Task item: Could you please retype all of the data below exactly?

Record set:
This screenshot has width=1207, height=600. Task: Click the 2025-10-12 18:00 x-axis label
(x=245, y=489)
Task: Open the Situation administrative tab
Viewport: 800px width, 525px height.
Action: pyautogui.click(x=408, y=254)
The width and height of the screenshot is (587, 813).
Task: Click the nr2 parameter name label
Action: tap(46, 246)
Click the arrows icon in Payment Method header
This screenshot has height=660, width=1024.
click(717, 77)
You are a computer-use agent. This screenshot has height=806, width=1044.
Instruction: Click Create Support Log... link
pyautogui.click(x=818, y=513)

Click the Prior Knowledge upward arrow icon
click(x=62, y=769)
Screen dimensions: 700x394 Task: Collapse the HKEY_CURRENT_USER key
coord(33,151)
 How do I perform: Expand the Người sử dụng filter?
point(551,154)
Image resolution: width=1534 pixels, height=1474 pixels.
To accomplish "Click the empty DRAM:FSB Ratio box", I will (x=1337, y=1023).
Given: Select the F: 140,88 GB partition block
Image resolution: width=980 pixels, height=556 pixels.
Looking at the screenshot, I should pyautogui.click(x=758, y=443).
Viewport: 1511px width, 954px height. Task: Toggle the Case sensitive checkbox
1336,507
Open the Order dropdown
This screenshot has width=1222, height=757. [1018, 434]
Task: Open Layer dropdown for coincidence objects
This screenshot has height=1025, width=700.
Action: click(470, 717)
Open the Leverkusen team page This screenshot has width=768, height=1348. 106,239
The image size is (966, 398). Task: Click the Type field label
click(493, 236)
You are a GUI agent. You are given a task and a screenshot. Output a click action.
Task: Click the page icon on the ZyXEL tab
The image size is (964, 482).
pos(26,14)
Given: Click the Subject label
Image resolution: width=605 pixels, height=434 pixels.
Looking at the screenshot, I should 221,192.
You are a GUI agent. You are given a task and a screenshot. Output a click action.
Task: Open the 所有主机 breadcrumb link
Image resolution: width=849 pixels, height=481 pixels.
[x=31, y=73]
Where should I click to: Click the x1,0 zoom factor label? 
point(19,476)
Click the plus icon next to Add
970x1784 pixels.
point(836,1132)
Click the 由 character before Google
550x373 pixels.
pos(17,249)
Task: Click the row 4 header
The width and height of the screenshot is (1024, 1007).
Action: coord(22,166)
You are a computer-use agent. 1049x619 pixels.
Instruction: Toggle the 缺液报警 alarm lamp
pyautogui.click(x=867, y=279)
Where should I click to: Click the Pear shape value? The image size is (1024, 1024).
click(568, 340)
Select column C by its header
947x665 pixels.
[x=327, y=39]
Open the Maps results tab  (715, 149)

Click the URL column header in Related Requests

Reply:
This screenshot has width=1207, height=600. Task: Click the 2025-10-12 18:00 x-axis label
(x=245, y=489)
Task: Open the Situation administrative tab
Viewport: 800px width, 525px height.
Action: pyautogui.click(x=408, y=254)
The width and height of the screenshot is (587, 813).
Task: Click the nr2 parameter name label
Action: tap(46, 246)
Click the arrows icon in Payment Method header
This screenshot has height=660, width=1024.
click(717, 77)
You are a computer-use agent. This screenshot has height=806, width=1044.
Instruction: Click Create Support Log... link
pyautogui.click(x=818, y=513)

Click the Prior Knowledge upward arrow icon
click(x=62, y=769)
Screen dimensions: 700x394 Task: Collapse the HKEY_CURRENT_USER key
coord(33,151)
 How do I perform: Expand the Người sử dụng filter?
point(551,154)
Image resolution: width=1534 pixels, height=1474 pixels.
To accomplish "Click the empty DRAM:FSB Ratio box", I will (x=1337, y=1023).
Given: Select the F: 140,88 GB partition block
Image resolution: width=980 pixels, height=556 pixels.
Looking at the screenshot, I should pyautogui.click(x=758, y=443).
Viewport: 1511px width, 954px height. Task: Toggle the Case sensitive checkbox
1336,507
Open the Order dropdown
This screenshot has width=1222, height=757. [1018, 434]
Task: Open Layer dropdown for coincidence objects
This screenshot has height=1025, width=700.
Action: click(470, 717)
Open the Leverkusen team page This screenshot has width=768, height=1348. 106,239
The image size is (966, 398). Task: Click the Type field label
click(493, 236)
You are a GUI agent. You are given a task and a screenshot. Output a click action.
Task: Click the page icon on the ZyXEL tab
The image size is (964, 482).
pos(26,14)
Given: Click the Subject label
Image resolution: width=605 pixels, height=434 pixels.
Looking at the screenshot, I should 221,192.
You are a GUI agent. You are given a task and a screenshot. Output a click action.
Task: Open the 所有主机 breadcrumb link
Image resolution: width=849 pixels, height=481 pixels.
[x=31, y=73]
Where should I click to: Click the x1,0 zoom factor label? 
point(19,476)
Click the plus icon next to Add
970x1784 pixels.
point(836,1132)
Click the 由 character before Google
550x373 pixels.
pos(17,249)
Task: Click the row 4 header
The width and height of the screenshot is (1024, 1007).
Action: coord(22,166)
You are a computer-use agent. 1049x619 pixels.
Instruction: Toggle the 缺液报警 alarm lamp
pyautogui.click(x=867, y=279)
Where should I click to: Click the Pear shape value? The image size is (1024, 1024).
click(568, 340)
Select column C by its header
947x665 pixels.
[x=327, y=39]
Open the Maps results tab  (715, 149)

Click the URL column header in Related Requests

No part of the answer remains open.